The Union Cabinet has approved an ordinance to amend two laws to ease mining rules, enabling foreign direct investment in coal mining.

About the Ordinance

  • At a Cabinet meeting chaired by PM the ordinance to amend the Mines and Minerals (Development and Regulation) Act, 1957 and the Coal Mines (Special Provisions) Act, 2015 was approved.

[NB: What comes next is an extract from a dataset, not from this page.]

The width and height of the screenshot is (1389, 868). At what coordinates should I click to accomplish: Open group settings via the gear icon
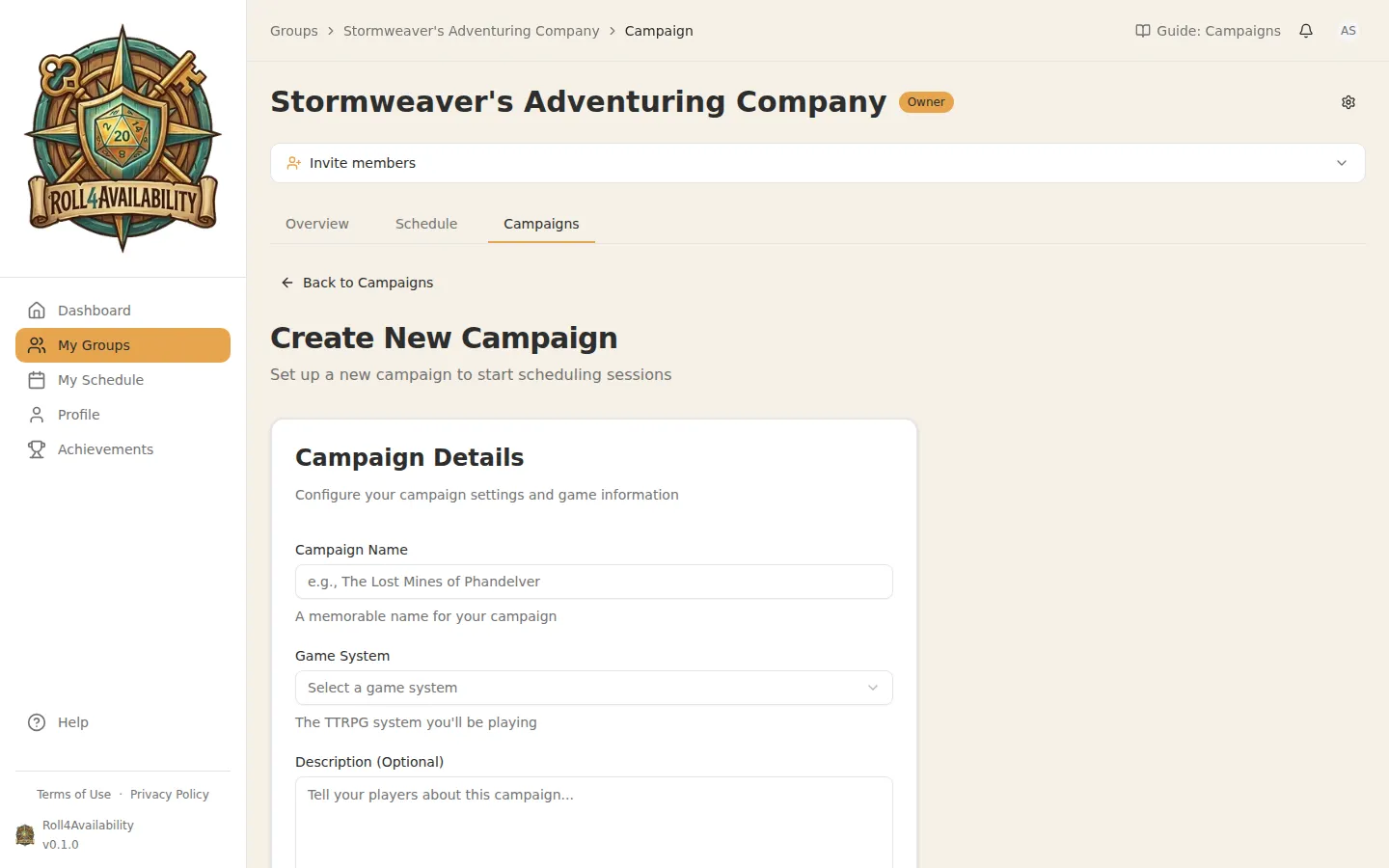[x=1348, y=101]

Benefits of the proposed FDI

  • The decision would boost the ease of doing business and increase the growth avenues.
  • The Coal India would be strengthened and the government was aiming at achieving production of one billion tonnes by 2023-2024.
  • The “end-use restrictions” had been done away with allowing “anyone to participate in the auction of coal blocks”.
  • The ordinance would strengthen the auction process of those mines whose leases were expiring on March 31, 2020. Seamless transfer of clearances would also be facilitated.

Back2Basics

Foreign Direct Investment (FDI)

  • A FDI is an investment in the form of a controlling ownership in a business in one country by an entity based in another country.
  • It is thus distinguished from a foreign portfolio investment by a notion of direct control.
  • FDI are commonly made in open economies that offer a skilled workforce and above-average growth prospects for the investor, as opposed to tightly regulated economies.
  • FDI frequently involves more than just a capital investment. It may include provisions of management or technology as well.